The Government has produced many ridiculous policies over the past ten years, from tax credits to the Millennium Dome, but none are as bafflingly pointless as John Prescott’s Pathfinder scheme.
In 2003, the then-Deputy Prime Minister’s plan to rejuvenate collapsing property markets in many northern cities – including Liverpool, Manchester and Hull – and build sustainable communities was announced to much fanfare.
The plan was to “bring back to life those areas where there is low demand for housing and where, in the worst cases, homes have been abandoned”, said Prescott. And the way to create this nirvana? Bulldoze 90,000 ‘slum’ houses.
The idea of knocking down houses to compensate for a lack of demand at a time when the rest of the UK was undergoing a property boom (which all the pundits liked to put down to a shortage of affordable properties) didn’t make much sense, even at the time. And now, four years later, it’s been revealed as the most ill-thought-out policy the Labour government has ever introduced.

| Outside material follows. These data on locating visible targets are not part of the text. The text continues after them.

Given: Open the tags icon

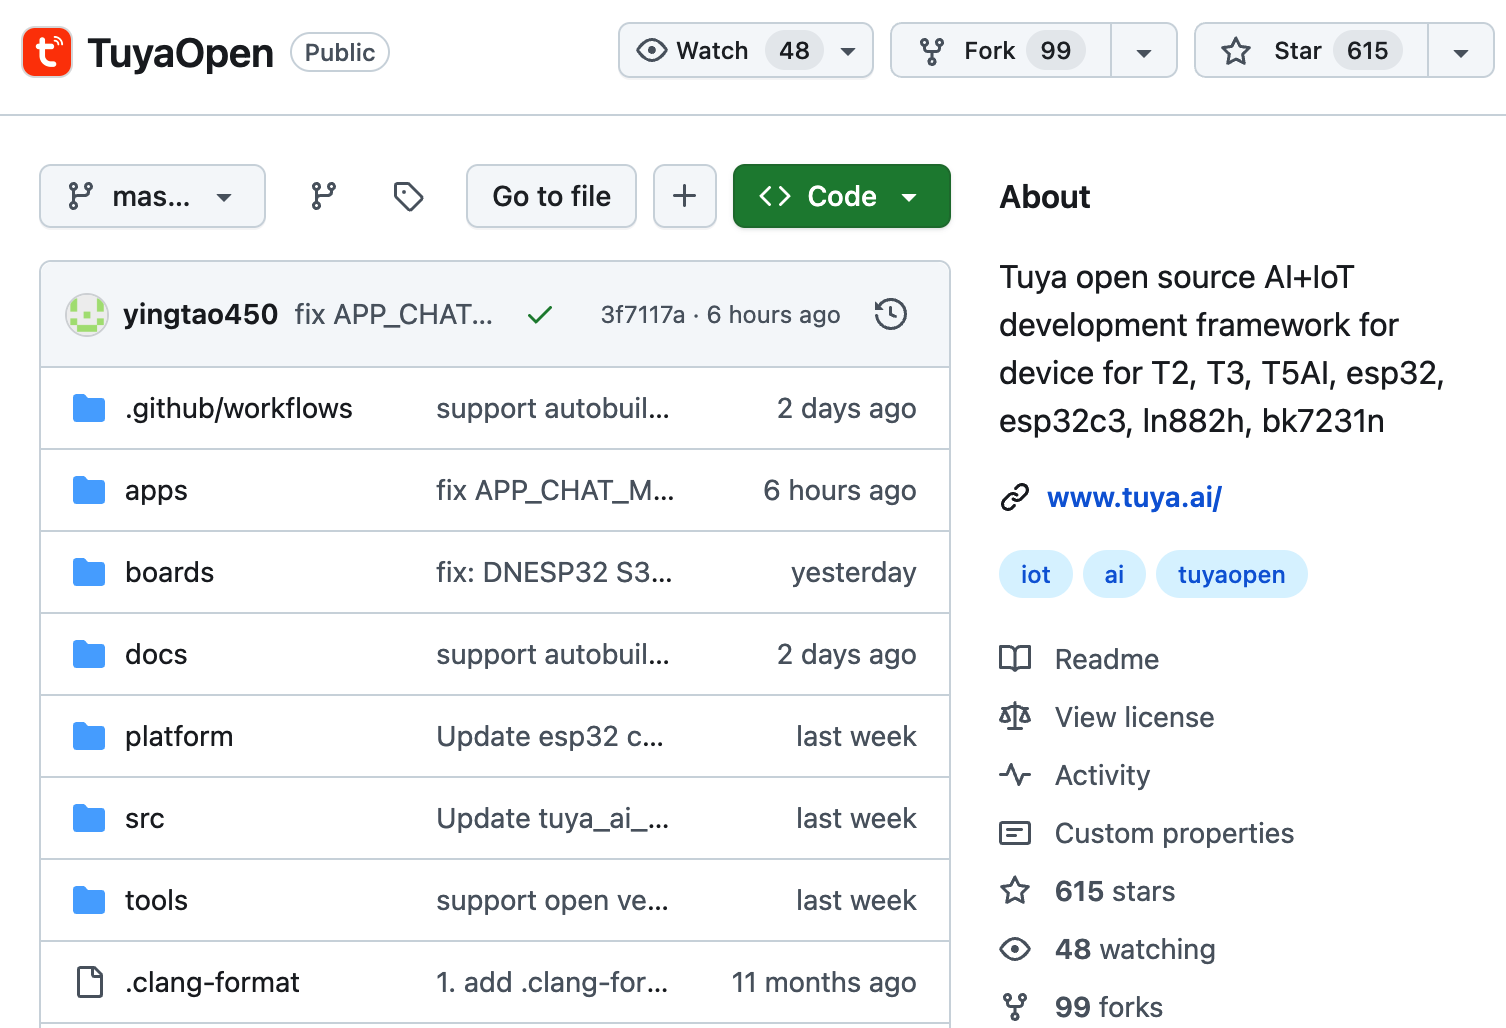Looking at the screenshot, I should tap(408, 196).
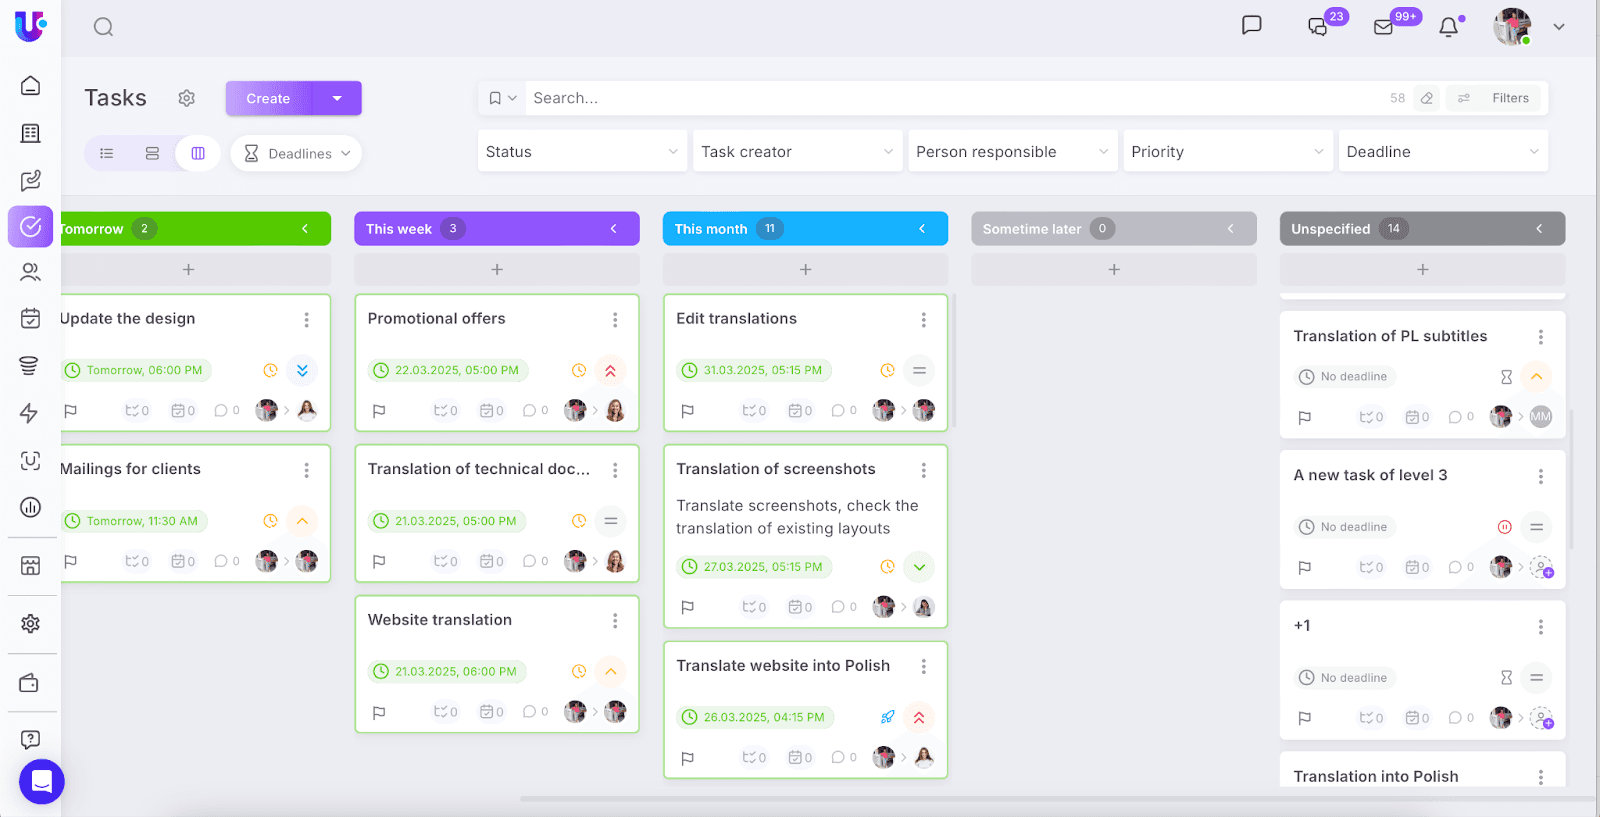
Task: Switch to list view layout
Action: pyautogui.click(x=107, y=153)
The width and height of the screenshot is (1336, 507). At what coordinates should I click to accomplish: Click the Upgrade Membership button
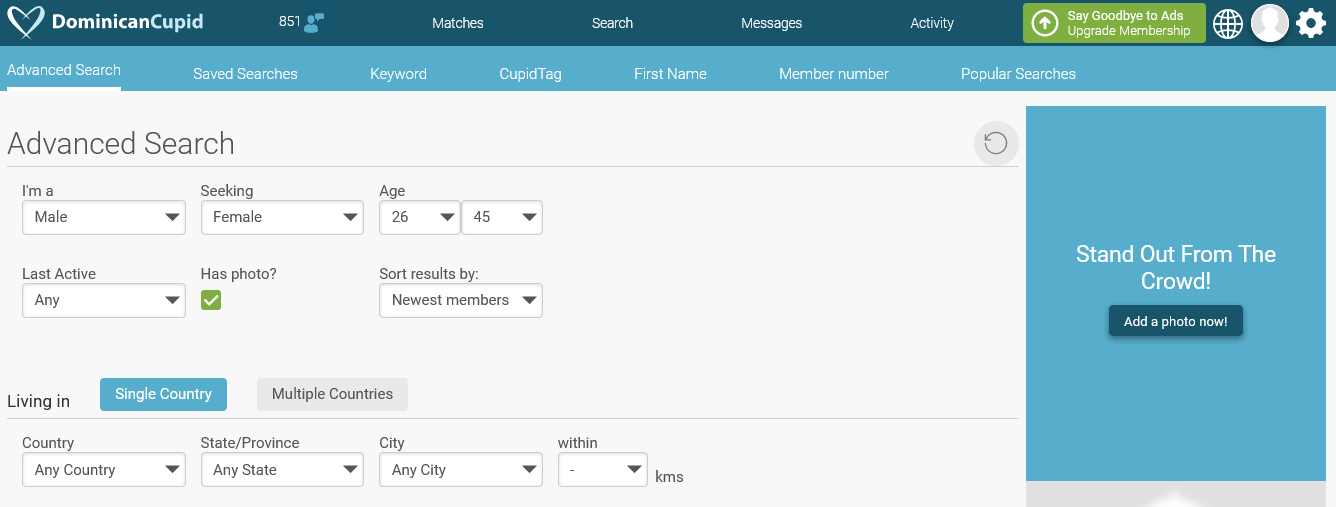pos(1114,23)
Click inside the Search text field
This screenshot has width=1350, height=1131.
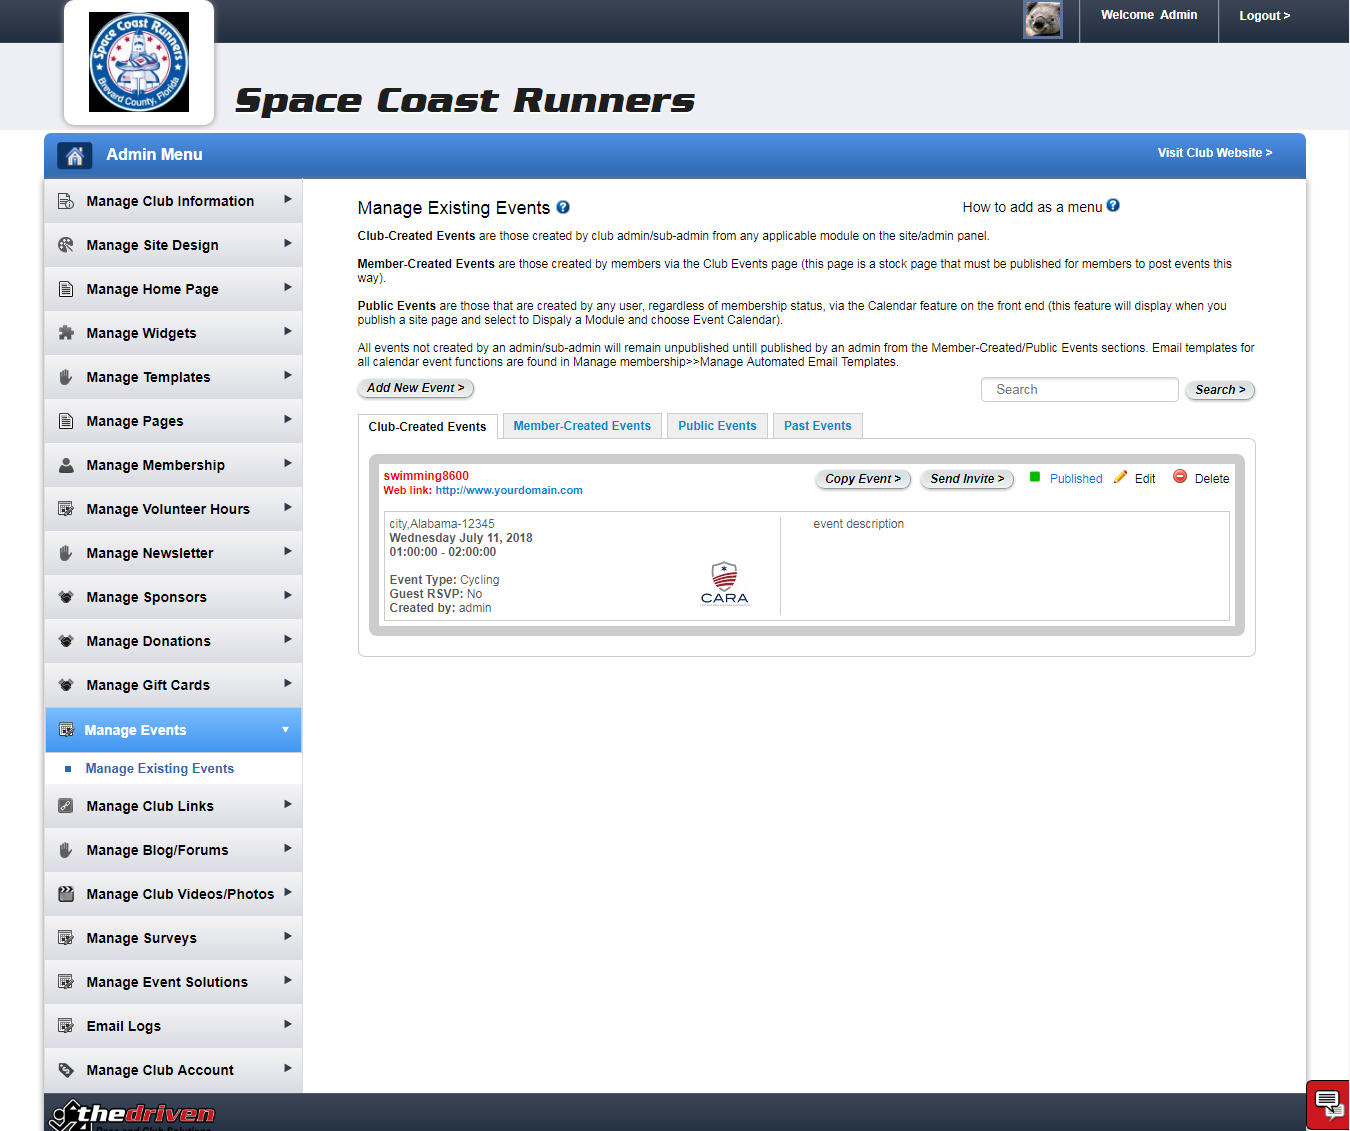point(1079,390)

Many people have been evicted from their homes with no thought of where they should go, thousands of structurally sound buildings have been demolished and many more derelict estates created as a result of demolitions and renovations being held up in the planning stages. “Given its performance to date, it is hard to think of another programme that was trumpeted with as much fanfare, but which has hit so many wrong notes,” says Edward Leigh, chairman of the Public Accounts Committee.
The first problem with the plan rapidly became apparent. Why spend hundreds of thousands of pounds and many years demolishing rows of terraced houses that could be renovated for half the cost and in a fraction of the time?
In 2005, the Tonight With Trevor McDonald show highlighted this flaw by sending two experts to renovate a terraced house in Toxteth, Liverpool. In two weeks the pair spent £24,000 on turning the house into a desirable two-bedroom home valued at £65,000. That’s only £6,000 more than the £18,000 cost of demolishing the building and considerably less than the cost of building a new one on the site. Best of all, the house was affordable – the homes that were planned to replace that terrace were expected to sell for around £140,000. With so many first-time buyers being priced out of the market and the Government pushing various shared-ownership schemes to help, where was the sense in a plan purposely to inflate property prices?
The second signs of trouble appeared when the Government began trying to issue compulsory purchase orders. What John Prescott and his team may have regarded as slums, many people called home; they didn’t want to leave. Especially as there was a sizeable gap – around £35,000 – between the £28,000 they were to be given for their home and the price of a typical new house in the area. On top of this, property investors swooped in and bought streets of abandoned houses in order to make a profit from the compulsory purchase orders. These factors ended up “putting the overall bill up by £50m over five years”, reports the National Audit Office.
The final evidence of the stupidity of the scheme was released last week when the National Audit Office published a report saying that it was “not possible to identify a causal link” between the Pathfinder programme and changes in the local property markets. Prices have gone up, but that’s been the case across the entire country. So the £2.2bn project has achieved no visible results. And yet the Government has just assigned a further £1bn to the Pathfinder scheme.
In any case, it’s almost impossible to work out exactly what the Government was hoping to achieve anyway. The idea that improving houses in isolation and driving up the prices can somehow regenerate areas bereft of jobs and decent infrastructure is hopelessly naive. Even estate agents know that the key to finding a decent home is ‘location, location, location’.
So we are left with a baffling policy that has led to 10,200 houses being demolished, 1,000 built and 37,000 fell derelict awaiting the bulldozer. And for what? Because the Government was horrified that houses were selling for “as little as £5,000”.